Improved soil water deficit estimation through the integration of canopy temperature measurements into a soil water balance model

The total available water in the soil root zone (TAW r ), which regulates the plant transpiration, is a critical parameter for irrigation management and hydrologic modeling studies. However, the TAW r was not well-investigated in current hydrologic or agricultural research for two reasons: (1) there is no direct measurement method of this parameter; and (2) there is, in general, a large spatial and temporal variability of TAW r . In this study, we propose a framework to improve TAW r estimation by incorporating the crop water stress index (CWSI) from canopy temperature into the Food and Agriculture Organization of the United Nations (FAO) paper 56 water balance model. Field experiments of irrigation management were conducted for maize during the 2012, 2013 and 2015 growing seasons near Greeley, Colorado, USA. The performance of the FAO water balance model with CWSI-determined TAW r was validated using measured soil water deficit.
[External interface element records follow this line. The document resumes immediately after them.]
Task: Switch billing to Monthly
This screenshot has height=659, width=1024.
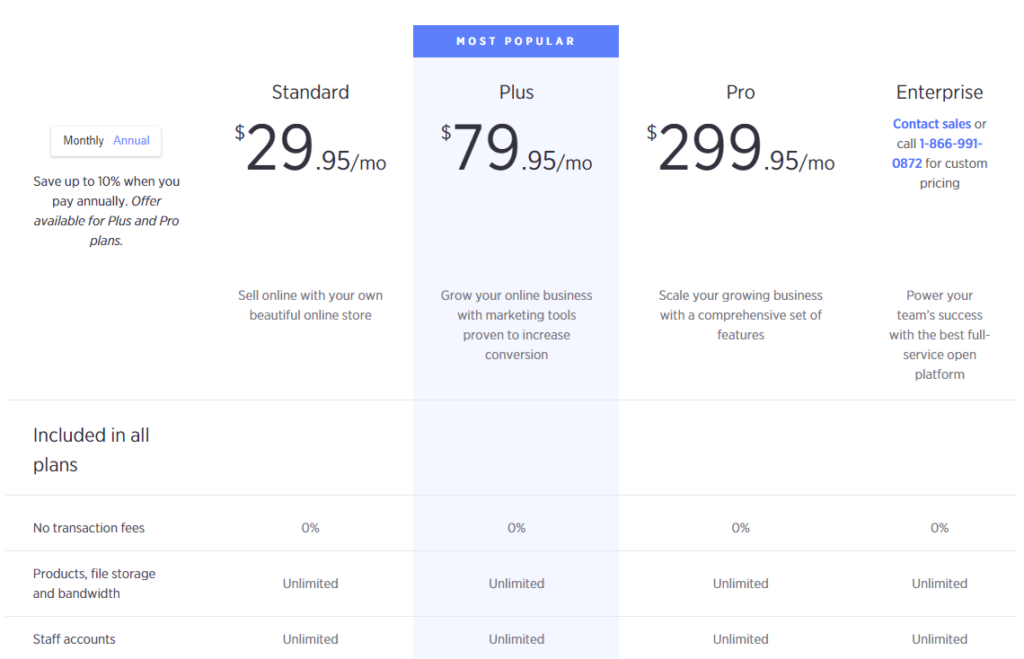Action: click(83, 141)
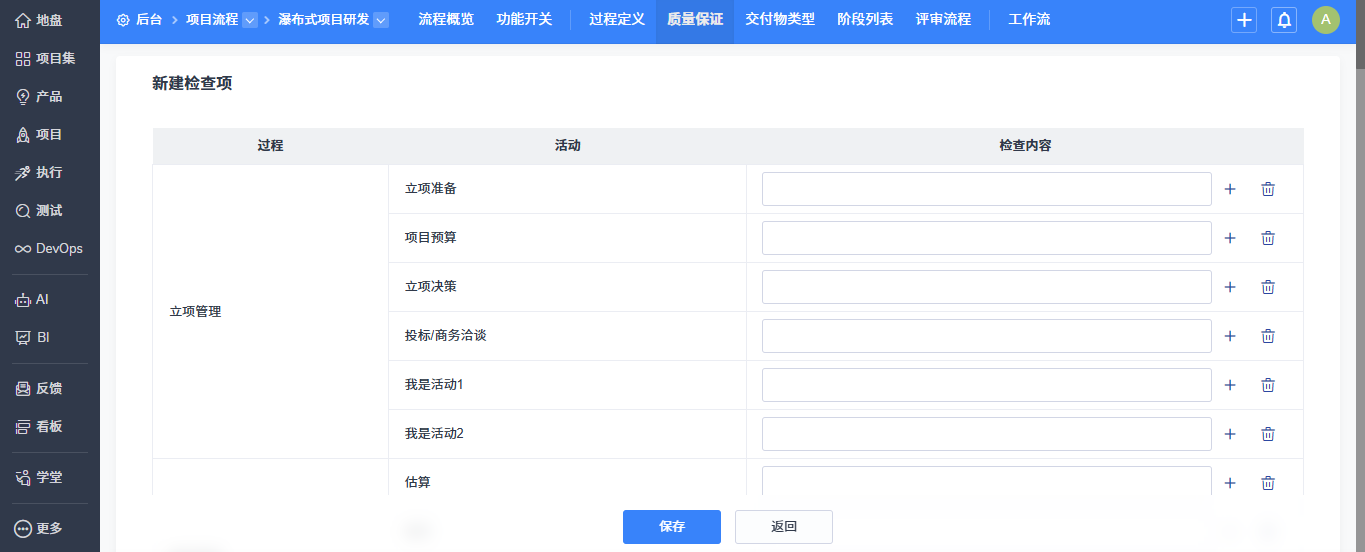Open the 交付物类型 tab
Image resolution: width=1365 pixels, height=552 pixels.
[x=780, y=20]
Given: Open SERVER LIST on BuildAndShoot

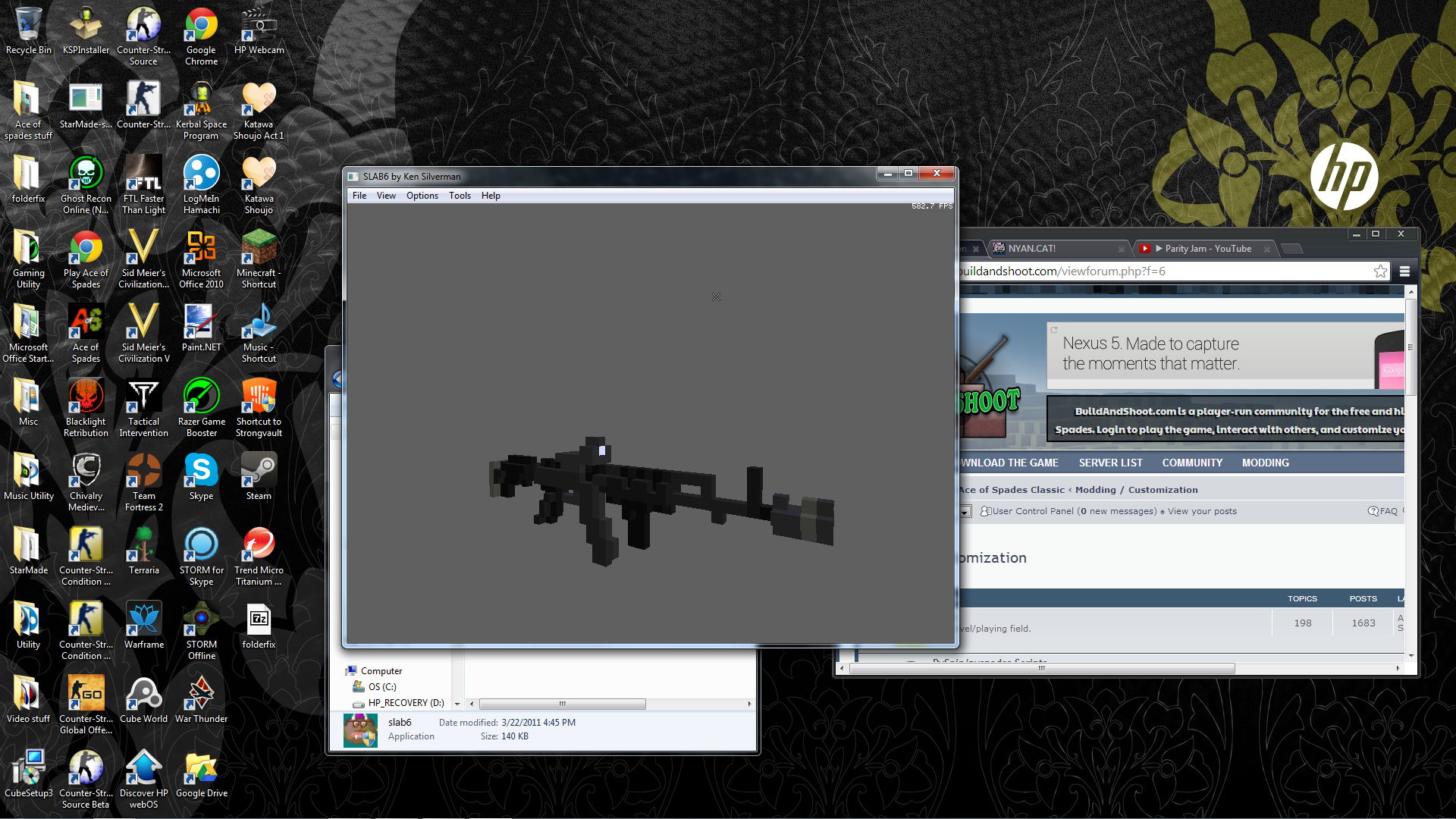Looking at the screenshot, I should click(x=1110, y=463).
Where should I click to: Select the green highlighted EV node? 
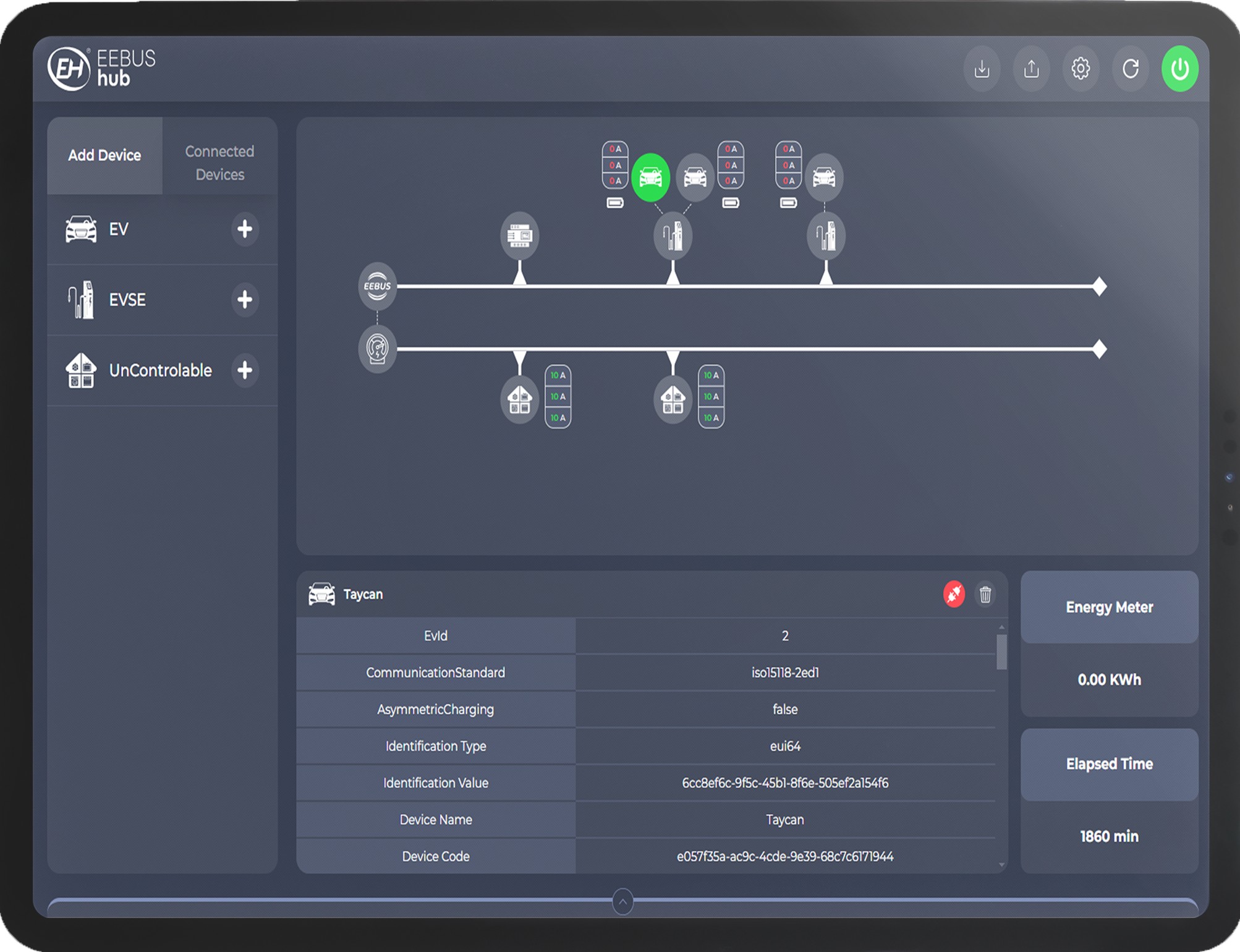point(650,177)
The statistical analyses between modeled and observed soil water deficit indicated that the CWSI-determined TAW r significantly improved the performance of the soil water balance model, with reduction of the mean absolute error (MAE) and root mean squared error (RMSE) by 17 and 20%, respectively, compared with the standard FAO model (with experience estimated TAW r ). The proposed procedure may not work under well-watered conditions, because TAW r may not influence the crop transpiration or crop water stress in both daily and seasonal scales under such conditions. The proposed procedure potentially could be applied in other ecosystems and with other crop water stress related measurements, such as surface evapotranspiration from remote sensing methodology.